The spokesman rejected demands by the US and its allies that the uranium enrichment plant be shut down before long-stalled six-party nuclear disarmament talks can resume.
North Korea says the uranium plant at its Yongbyon atomic complex will fuel the LWR, which in turn will be used to generate electricity.
“The right to the peaceful use of nuclear energy is an issue vital for the sovereignty and development of the DPRK [Democratic People’s Republic of Korea] and, therefore, neither concession nor compromise should be allowed,” the spokesman said.
The announcement appeared to put a damper on diplomatic efforts to revive the six-party talks, which the North abandoned in April, 2009. One month later it staged its second atomic weapons test.
North Korea wants talks without preconditions and says its uranium enrichment program — first disclosed to visiting US experts a year ago — can be discussed at the forum.
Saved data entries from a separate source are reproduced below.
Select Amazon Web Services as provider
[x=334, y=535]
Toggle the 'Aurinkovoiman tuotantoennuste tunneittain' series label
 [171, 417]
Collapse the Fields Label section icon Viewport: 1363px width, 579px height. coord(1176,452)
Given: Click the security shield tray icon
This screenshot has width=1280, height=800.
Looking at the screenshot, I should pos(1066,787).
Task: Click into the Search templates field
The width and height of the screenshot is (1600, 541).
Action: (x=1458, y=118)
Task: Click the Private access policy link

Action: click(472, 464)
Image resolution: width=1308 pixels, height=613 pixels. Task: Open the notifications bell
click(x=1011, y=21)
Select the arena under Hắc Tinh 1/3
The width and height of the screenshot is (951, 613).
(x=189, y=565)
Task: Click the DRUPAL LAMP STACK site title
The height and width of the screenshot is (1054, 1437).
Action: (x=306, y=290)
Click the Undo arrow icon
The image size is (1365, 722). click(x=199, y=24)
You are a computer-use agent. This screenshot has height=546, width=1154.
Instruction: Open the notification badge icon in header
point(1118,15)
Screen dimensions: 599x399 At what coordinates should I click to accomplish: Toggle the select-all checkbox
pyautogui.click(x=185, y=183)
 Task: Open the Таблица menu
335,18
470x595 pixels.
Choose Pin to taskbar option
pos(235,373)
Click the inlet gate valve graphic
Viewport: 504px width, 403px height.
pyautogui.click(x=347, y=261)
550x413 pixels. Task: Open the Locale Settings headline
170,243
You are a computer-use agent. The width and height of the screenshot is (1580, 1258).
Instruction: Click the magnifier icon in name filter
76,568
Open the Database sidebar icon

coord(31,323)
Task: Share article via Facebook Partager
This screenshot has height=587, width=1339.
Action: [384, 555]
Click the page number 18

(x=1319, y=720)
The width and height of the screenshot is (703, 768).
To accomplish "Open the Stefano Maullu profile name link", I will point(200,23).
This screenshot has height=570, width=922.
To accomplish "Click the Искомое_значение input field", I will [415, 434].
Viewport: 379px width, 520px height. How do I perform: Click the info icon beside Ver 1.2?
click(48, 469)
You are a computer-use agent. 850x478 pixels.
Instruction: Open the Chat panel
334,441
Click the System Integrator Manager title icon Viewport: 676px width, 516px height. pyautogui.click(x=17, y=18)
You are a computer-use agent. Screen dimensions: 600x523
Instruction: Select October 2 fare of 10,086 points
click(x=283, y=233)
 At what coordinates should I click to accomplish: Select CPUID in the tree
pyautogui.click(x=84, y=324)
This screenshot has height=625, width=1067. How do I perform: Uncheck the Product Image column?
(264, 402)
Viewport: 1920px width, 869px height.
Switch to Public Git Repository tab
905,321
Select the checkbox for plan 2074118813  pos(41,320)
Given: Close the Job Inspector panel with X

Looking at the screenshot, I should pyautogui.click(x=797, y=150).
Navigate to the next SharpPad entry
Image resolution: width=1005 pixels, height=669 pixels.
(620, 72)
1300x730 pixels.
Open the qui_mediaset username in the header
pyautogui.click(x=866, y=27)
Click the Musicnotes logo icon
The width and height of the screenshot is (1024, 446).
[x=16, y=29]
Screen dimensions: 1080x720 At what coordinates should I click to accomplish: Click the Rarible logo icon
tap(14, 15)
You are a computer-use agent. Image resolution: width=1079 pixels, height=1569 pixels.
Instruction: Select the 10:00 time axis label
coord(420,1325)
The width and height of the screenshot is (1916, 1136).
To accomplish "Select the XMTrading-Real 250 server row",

The US says the North must first show it is serious about the talks, which have dragged on since 2003, by shutting down the program. The negotiations also group South Korea, China, Russia and Japan.
US Secretary of State Hillary Rodham Clinton, speaking at an aid forum in the southern South Korean city of Busan, called on the North “to take concrete steps that promote peace and stability and denuclearization.”
Siegfried Hecker, one of the US experts who visited Yongbyon in November last year, said both the experimental light-water reactor and the uranium enrichment plant appeared designed mainly for civilian nuclear power.
However, he said the plant could readily be converted to produce highly enriched uranium for bombs and the LWR could be run to produce plutonium.
A Web site that published satellite photos said in November that the North had made significant progress in building the new reactor, but it was unlikely to become operational for two to three years.
Pyongyang’s official news agency has previously said the reactor would start operating soon, but gave no date.
The North said yesterday the peaceful use of nuclear energy is the only way to solve its “acute electricity problem,” a claim contested by analysts.
It said it has nothing to hide about its uranium program and accused the US of using it as an obstacle to a negotiated settlement of the nuclear issue.
The spokesman said attempts to make the “peaceful nuclear activities” illegal or to delay them indefinitely “will prompt resolute and decisive countermeasures.”